The end of my marriage is more than a broken heart. It’s a broken world view. Love conquers all, until the end of time, etc. etc. I believed in all of that. Now, I don’t. To some people, that’s maturity. It’s left this former hopeless romantic floundering.

I don’t think I woke from my Scratch the Dead Places coma for the usual reasons. I don’t think the story went off the rails, that I need to step away so I can realize where I took the wrong turn. I don’t see a lack of depth or truth which makes it the unsalvageable effort of a fledgling writer. It might be a measure of guilt. It involves the murder of five children, the sort of lurid thriller I judge harshly. Really, Aaron? This is how you want to introduce yourself to the world? Isn’t there enough ugliness out there?

One of my favorite books in the thriller genre is Stephen Dobyn's The Church of Dead Girls. It’s disturbing, and grotesque, but not bloody or puerile, a literate study of small-town paranoia about as far removed from Chelsea Cain or Jeff Lindsay as you can get.

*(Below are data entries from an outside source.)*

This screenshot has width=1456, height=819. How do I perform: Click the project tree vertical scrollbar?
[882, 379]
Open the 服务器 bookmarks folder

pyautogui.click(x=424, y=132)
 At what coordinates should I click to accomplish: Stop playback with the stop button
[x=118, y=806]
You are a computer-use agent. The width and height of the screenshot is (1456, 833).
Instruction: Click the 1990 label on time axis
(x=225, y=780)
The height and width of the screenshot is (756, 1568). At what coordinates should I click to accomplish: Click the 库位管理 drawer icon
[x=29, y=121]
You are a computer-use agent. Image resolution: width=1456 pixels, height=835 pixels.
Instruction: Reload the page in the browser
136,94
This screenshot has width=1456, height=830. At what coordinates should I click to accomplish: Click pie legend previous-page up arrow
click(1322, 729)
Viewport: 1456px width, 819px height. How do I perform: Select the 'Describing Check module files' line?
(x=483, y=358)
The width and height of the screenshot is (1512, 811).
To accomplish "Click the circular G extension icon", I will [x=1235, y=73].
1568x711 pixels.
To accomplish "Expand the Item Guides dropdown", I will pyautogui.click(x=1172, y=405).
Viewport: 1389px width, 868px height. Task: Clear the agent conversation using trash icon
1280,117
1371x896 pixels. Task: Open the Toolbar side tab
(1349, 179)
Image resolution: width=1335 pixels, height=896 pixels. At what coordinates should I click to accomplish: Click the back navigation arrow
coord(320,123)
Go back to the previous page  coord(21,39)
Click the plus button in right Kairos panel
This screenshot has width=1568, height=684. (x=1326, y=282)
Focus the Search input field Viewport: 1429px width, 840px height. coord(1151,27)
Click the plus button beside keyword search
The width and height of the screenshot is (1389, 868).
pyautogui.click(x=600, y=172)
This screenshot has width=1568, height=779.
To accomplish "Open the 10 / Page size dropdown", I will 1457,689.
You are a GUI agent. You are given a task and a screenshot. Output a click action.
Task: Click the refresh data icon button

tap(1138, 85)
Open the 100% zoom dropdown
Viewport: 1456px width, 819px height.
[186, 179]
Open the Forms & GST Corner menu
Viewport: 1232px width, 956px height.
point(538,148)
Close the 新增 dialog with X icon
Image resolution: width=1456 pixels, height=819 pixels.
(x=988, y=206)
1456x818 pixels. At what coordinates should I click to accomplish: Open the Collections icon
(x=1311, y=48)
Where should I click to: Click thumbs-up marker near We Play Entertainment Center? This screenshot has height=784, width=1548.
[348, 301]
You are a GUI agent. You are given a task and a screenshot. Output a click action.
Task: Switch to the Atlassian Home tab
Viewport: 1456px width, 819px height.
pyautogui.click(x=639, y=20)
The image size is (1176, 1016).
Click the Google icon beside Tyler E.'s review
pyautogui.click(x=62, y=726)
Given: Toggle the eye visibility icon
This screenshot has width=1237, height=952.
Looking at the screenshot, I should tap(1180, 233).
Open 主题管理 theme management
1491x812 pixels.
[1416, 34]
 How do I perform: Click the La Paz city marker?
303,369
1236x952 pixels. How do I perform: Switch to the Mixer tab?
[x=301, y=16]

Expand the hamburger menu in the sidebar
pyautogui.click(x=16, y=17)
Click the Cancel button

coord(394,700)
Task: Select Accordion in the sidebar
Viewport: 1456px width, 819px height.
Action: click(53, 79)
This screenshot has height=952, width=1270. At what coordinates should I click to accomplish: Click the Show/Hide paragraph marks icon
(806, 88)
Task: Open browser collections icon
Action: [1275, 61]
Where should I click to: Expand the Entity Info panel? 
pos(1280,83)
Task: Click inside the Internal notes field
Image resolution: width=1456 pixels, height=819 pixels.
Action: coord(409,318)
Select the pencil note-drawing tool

I don’t think I can judge myself too harshly for following my muse down this path; my story is about consequences, not dead children.

If I push that safe reason aside, I’m left with the relationship between the protagonist, Thomas Walters, and the woman to whom he is telling his story, Laura Moya. Thomas Walters is not me. Laura Moya is not Andi. But they are only a couple turns of the kaleidoscope from reality.

Just now, those turns aren’t far enough.